◆ TASK TO COMPLETE ◆
Pictures aside, reproduce exactly and only the lines from the one containing "Select the crosshair cursor tool" through the end of the records.

Dataset entries:
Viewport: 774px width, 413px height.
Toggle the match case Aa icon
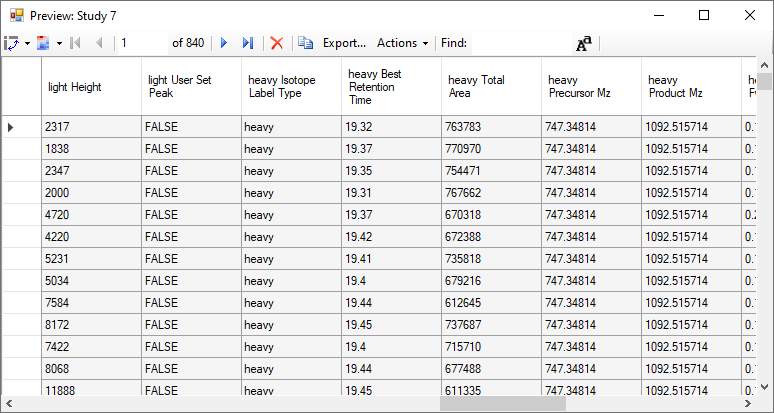(584, 43)
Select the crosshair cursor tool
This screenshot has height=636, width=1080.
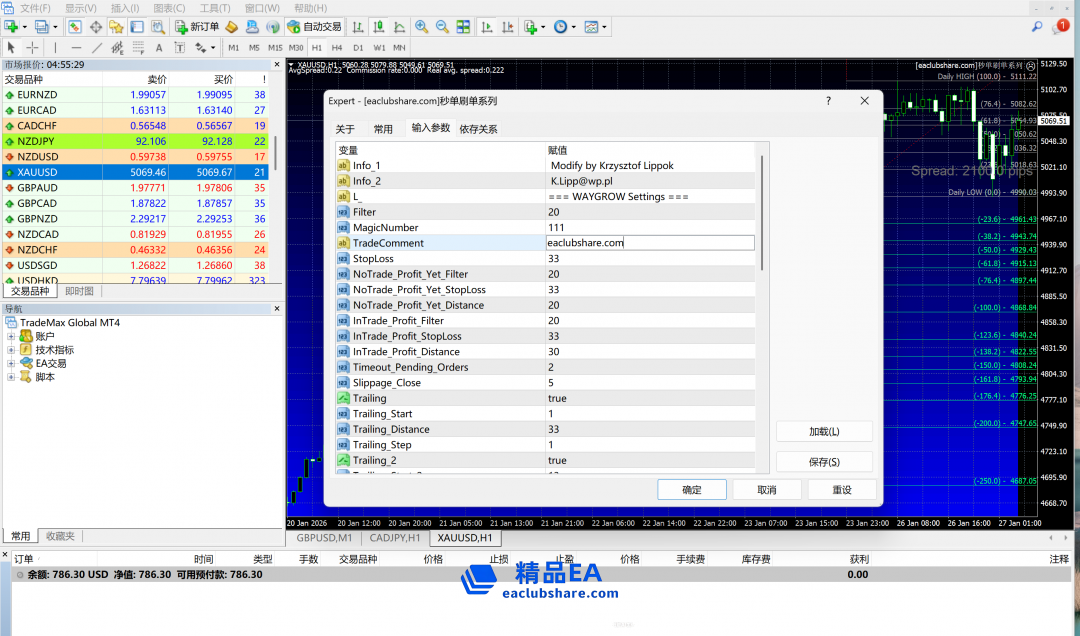(x=32, y=48)
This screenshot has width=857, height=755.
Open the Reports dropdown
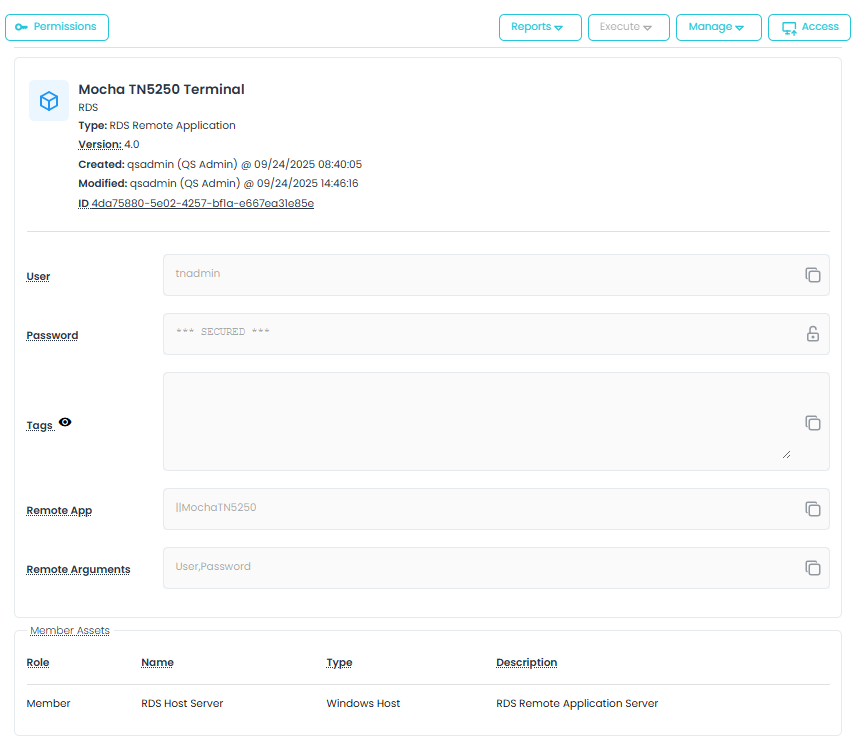[539, 27]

◆ RESPONSE TO THE EXERCISE ◆
Select the crosshair cursor tool
This screenshot has height=636, width=1080.
(x=32, y=48)
This screenshot has width=857, height=755.
Open the Reports dropdown
[539, 27]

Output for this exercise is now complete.